A Longa Espera pelo Trono
Infância
«(…) Se nos activéssemos às informações da cronística portuguesa
mais antiga, concluiríamos que deveria ter sido realmente apenas nesta lide de
Sevilha que Sancho se iniciara na guerra a
sério, pelo menos de forma bem-sucedida. É verdade que a trégua de
cinco anos que em 1173, no rescaldo
de Badajoz, tinha sido acertada entre Afonso Henriques e os mouros lhe vedara a
possibilidade de os combater até esse ano de 1178, factor que a própria Crónica de 1419 refere como uma das
razões pelas quais apenas nessa altura, e não antes, fora decidido atacar Sevilha.

Dados armazenados -
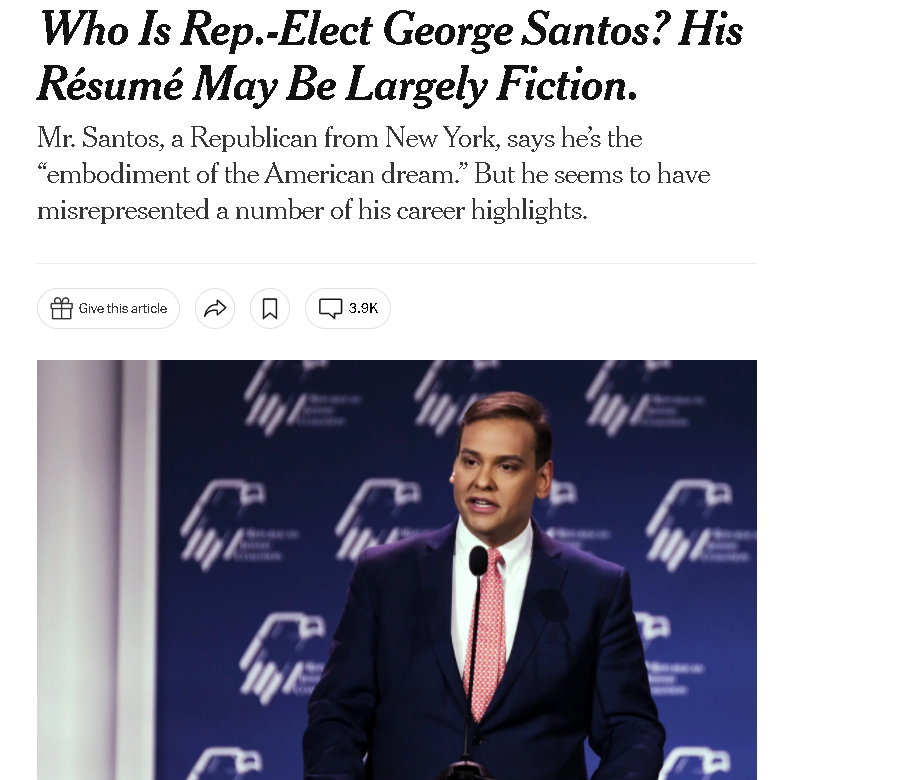The image size is (905, 780).
Task: Open the 3.9K comments count
Action: tap(363, 308)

Requisito 1 - Quais são todos os nomes de pessoas e de lugares que aparecem no texto sobre a longa espera de Sancho pelo trono?
Requisito 2 - Escreva a continuação do texto sobre a longa espera de Sancho pelo trono a partir da última frase.

Resposta 1 - Sancho, Afonso Henriques, Sevilha e Badajoz.

Resposta 2 -
No entanto, como veremos adiante com mais detalhe, esta não foi a primeira
incursão bélica de Sancho I. A documentação já menciona e comprova a
participação do filho de Afonso Henriques em expedições guerreiras em datas
muito anteriores ao saque de Triana. O facto de terem sido iniciativas não só
mal sucedidas mas ainda, e sobretudo, contra o seu cunhado Fernando II de Leão,
deve justificar a omissão destes confrontos pela cronística da época, que
certamente preferia exaltar reis vitoriosos que combatiam infiéis a reis
cristãos que se digladiavam entre si. Para além disso, quase a completar os
seus 24 anos, e por isso já muito pouco jovem, sabemos que quando se deslocou
ao Sul para a incursão que temos estado a analisar, para essa alegada iniciação
às armas, já assumira, de facto, uma parte considerável da
governação do reino há quase oito anos, já se casara há quatro anos e já, era
pai de, pelo menos, uma filha.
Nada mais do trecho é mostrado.